Regarding xyY and this Yu’v’, which from your equations seems easy enough to code up (again thank you! for the links), these also would just be for color picker readout options. Though maybe one or the other also might be useful as color sliders for choosing colors, especially if given a polar transform.
Returning to the topic of vocabulary and the word “HDR”, Mark Fairchild uses the word “HDR” when referring to images and scenes:
In a talk given by Mark Fairchild (https://www.youtube.com/watch?v=fjt7VHarVu4&feature=youtu.be), in the fourth and fifth minutes Fairchild has a slide that has the words “HDR stimuli” and “LDR Stimuli”.
In that same time frame he uses the phrase “high dynamic range images”.
Earlier he talked about scenes with diffuse white, and then “extended range” scenes, so apparently Fairchild sees a reason to distinguish between images and scenes that are low dynamic range, ones that are only a bit past having a well-defined diffuse white, and ones that are high dynamic range scenes.
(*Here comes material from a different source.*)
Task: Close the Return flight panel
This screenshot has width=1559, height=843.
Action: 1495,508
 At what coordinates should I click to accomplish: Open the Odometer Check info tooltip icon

See this page on Fairchild’s web pages at RIT:
Welcome to the HDR Photographic Survey
Quoting the intro sentence, “This page is the home of the High-Dynamic-Range (HDR) Photographic Survey, a unique database of HDR photographs”
Also this page:
Rendering HDR images
@anon11264400 - thanks! for posting that video link for Mark Fairchild’s talk over in this post:
I had watched that Fairchild video earlier this year and wanted to rewatch because there was a part in the middle that I didn’t understand. I was going to ask you about that part of the video. But in the meantime it seems you or someone deleted several of your posts to that “color balance” thread, anyway, I can’t find your post with the link to the video. But thanks much for posting it anyway.